I miei critici credono ad un dogma ancora più mistico: quello secondo cui l’uomo non è assolutamente in grado di rifare ciò che ha già fatto…per questa via non si arriva da nessuna parte, se non a una perdita sempre maggiore di proprietà, inghiottita da un sistema egualmente impersonale e inumano, sia che lo si chiami comunismo o capitalismo“, diremmo oggi, sia che lo si chiami globalismo delle sinistre occidentali o iper-liberismo, inteso nel senso progressista alla Biden.

La piccola e media impresa hanno a che fare con la dignità umana, quindi non possiamo lasciare che muoiano sotto i colpi delle multinazionali.

E’ necessario un risveglio della Fede, un Risveglio del Cattolicesimo.

Non fanno che dirci che questa o quella tradizione è finita per sempre, che questo o quel mestiere o credo è finito per sempre. Ci definiscono reazionari se parliamo di un Risveglio della Fede” – sosteneva Chesterton, da buon cattolico. E’ ora di tornare a sostenerlo attraverso la ragione e la tradizione, attraverso quindi un marcato impulso all’identità dei popoli, la cui valorizzazione è la sanità dell’uomo.

Desideriamo sinceramente che si valuti con serietà se non sia possibile la transizione illuminati dalla ragione e dalla tradizione” – diceva il grande pensatore inglese – perché il profilo della ragionevolezza e della sanità è imprescindibile dal collegamento con le antiche tradizioni riguardanti la terra, il focolare domestico e l’altare.

Come i Lari di un tempo, questa religione della casa o ciò che ne rimane si oppone alla disciplina distruttiva del capitalismo digitale.

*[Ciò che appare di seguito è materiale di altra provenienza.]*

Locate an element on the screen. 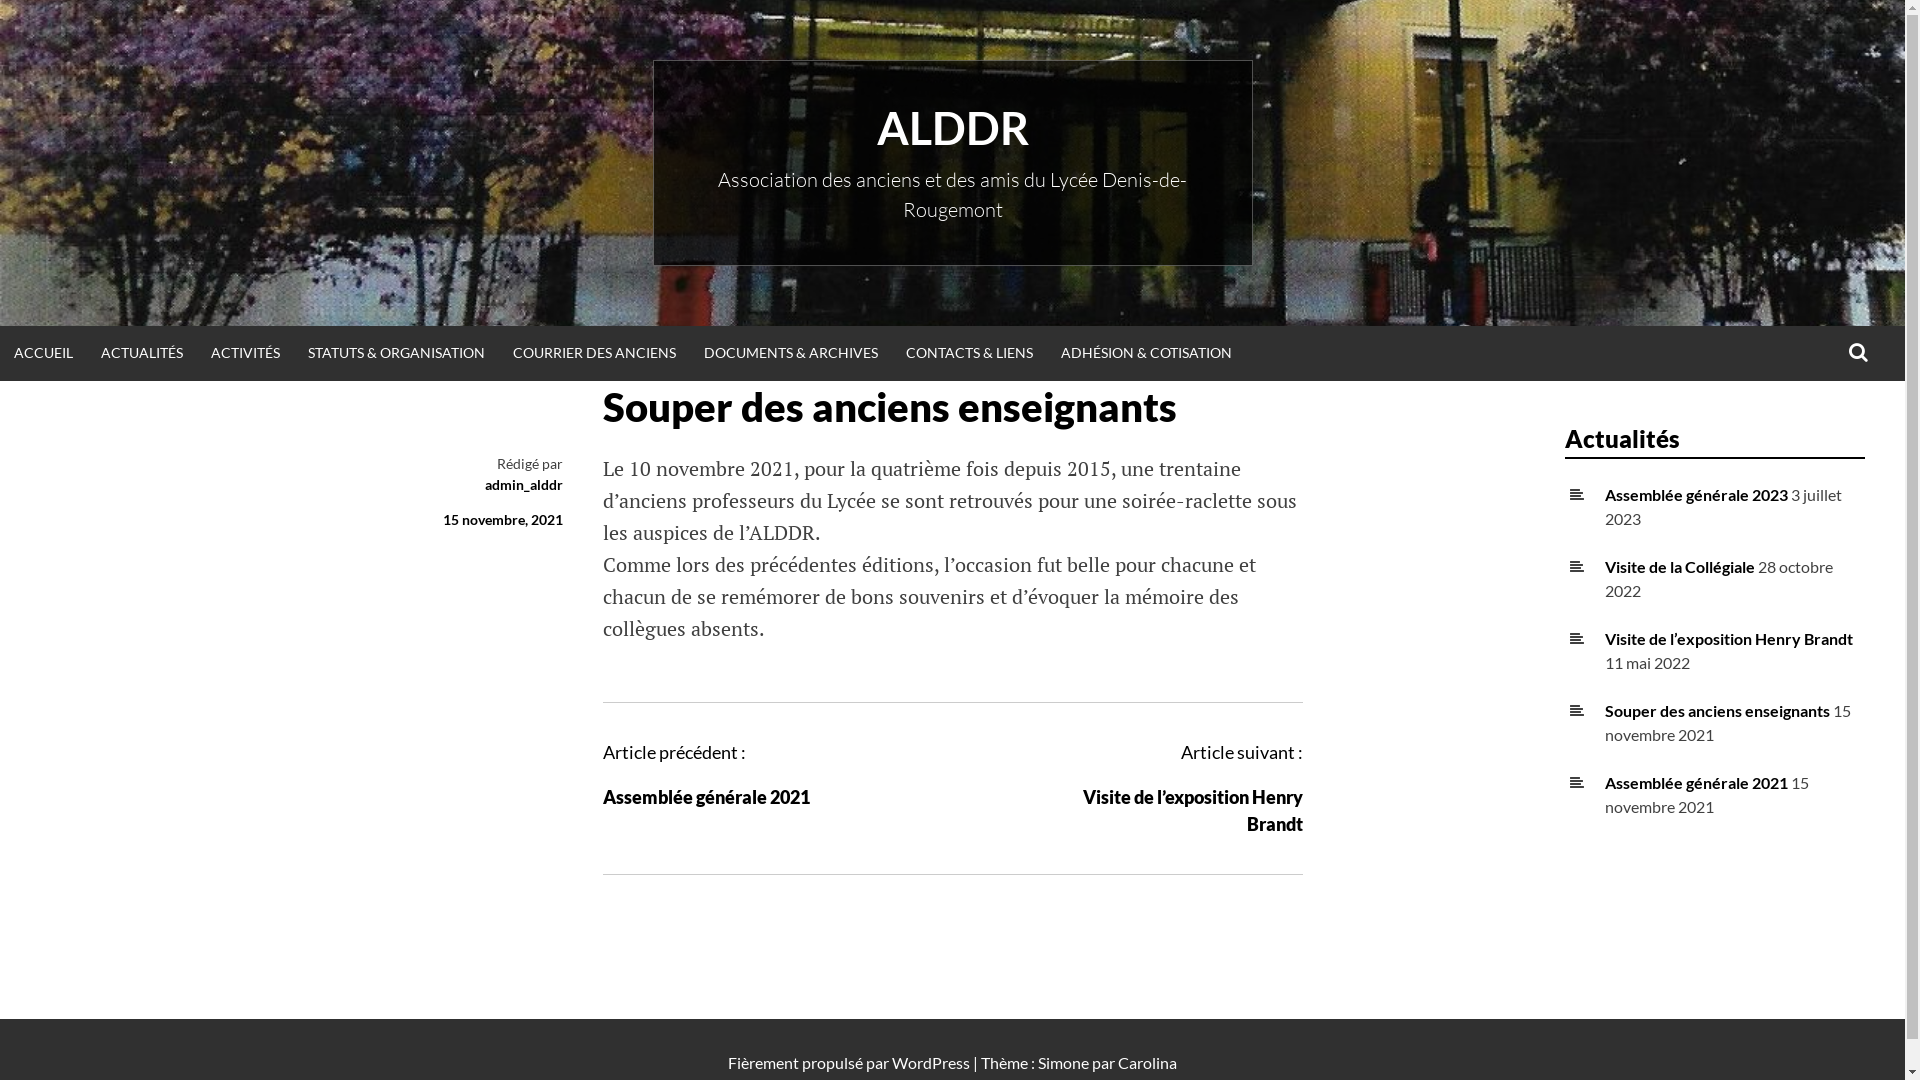 This screenshot has width=1920, height=1080. 'COURRIER DES ANCIENS' is located at coordinates (499, 352).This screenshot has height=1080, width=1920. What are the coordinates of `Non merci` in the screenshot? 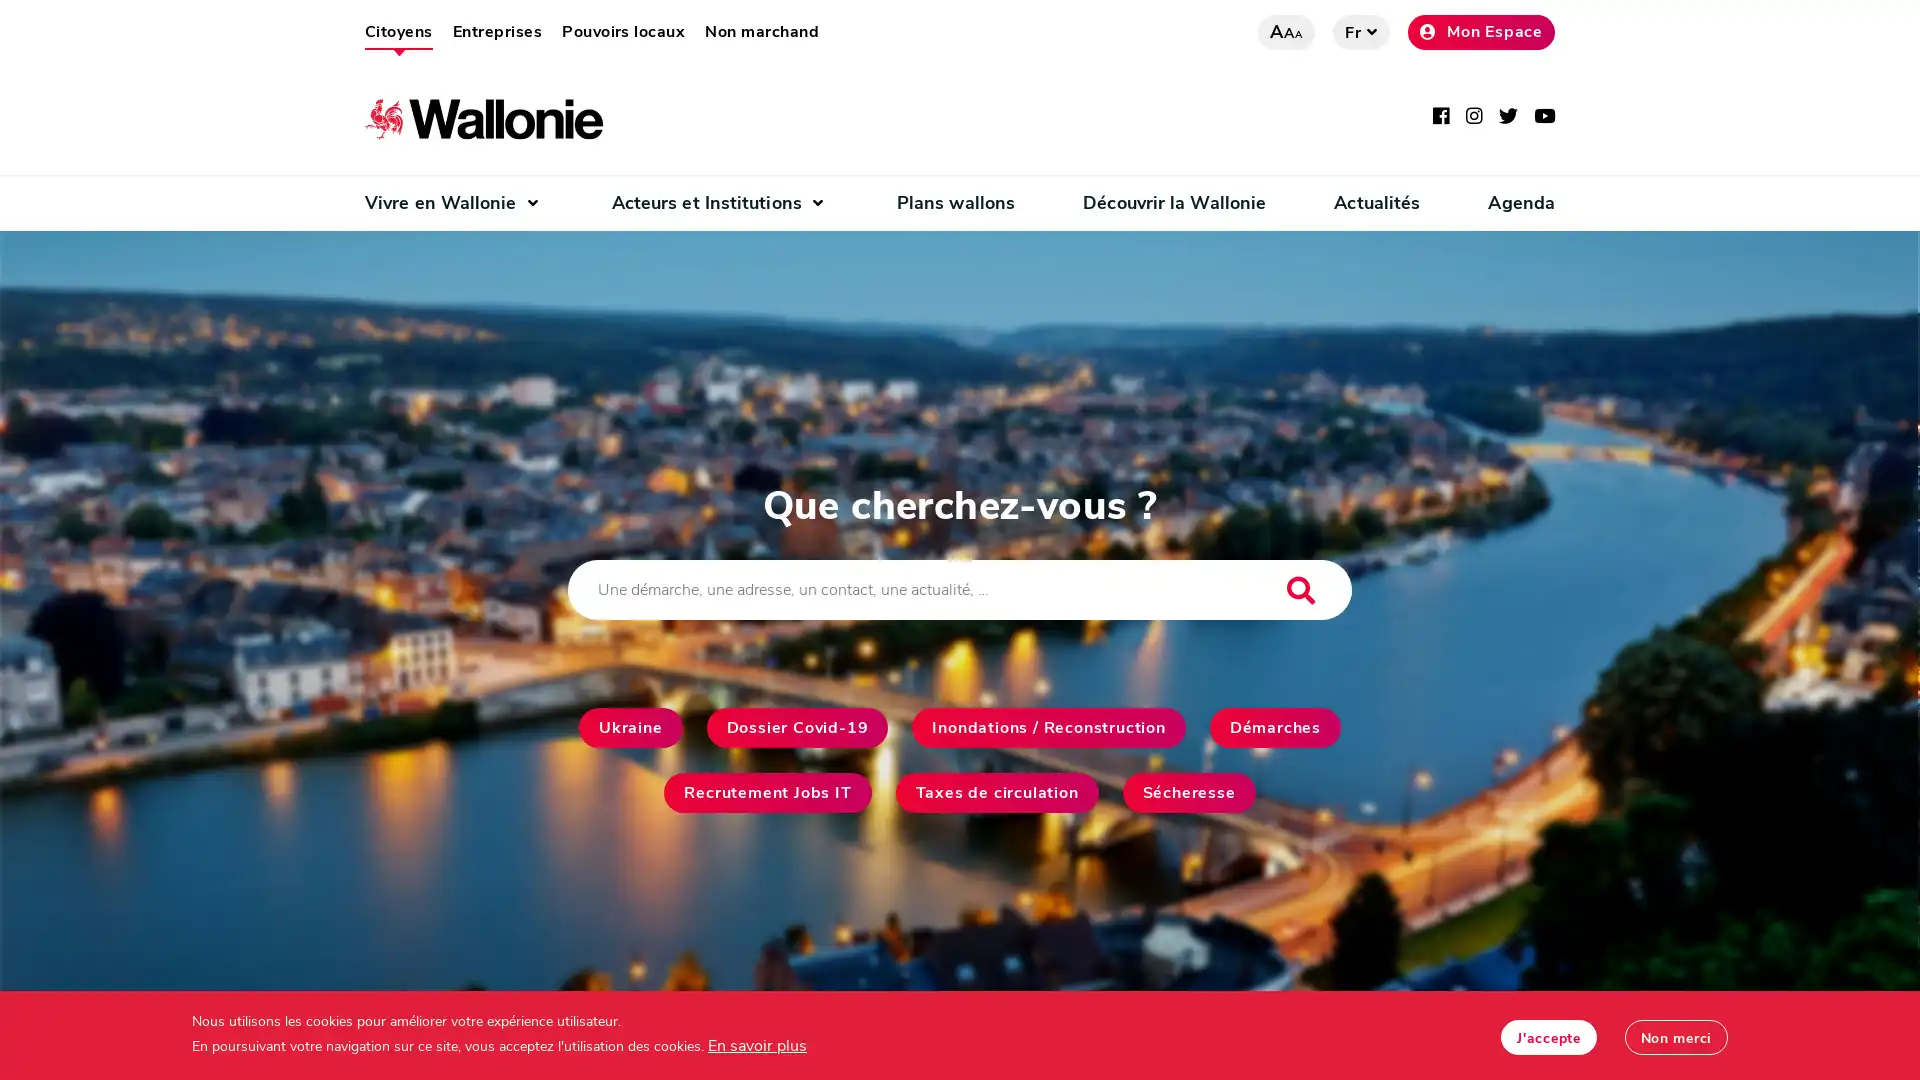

La proprietà è un disposto affidatoci dalla Provvidenza per il bene degli altri oltre che per il nostro, perciò non dobbiamo dimenticare che nel giorno del giudizio dovremo render conto dell’utilizzo che ne abbiamo fatto.

Perciò è auspicabile che le forze veramente identitarie propongano un modello che possa far rivivere quelle corporazioni di arti e mestieri, che solo una corretta distribuzione della proprietà, della responsabilità personale e sociale possono dare.

Questa impostazione chestertoniana non ha avuto risposte. Potrà ottenerle ora, che l’equità sociale si sta per imporre come indispensabile contro il caos mondialista e globalista?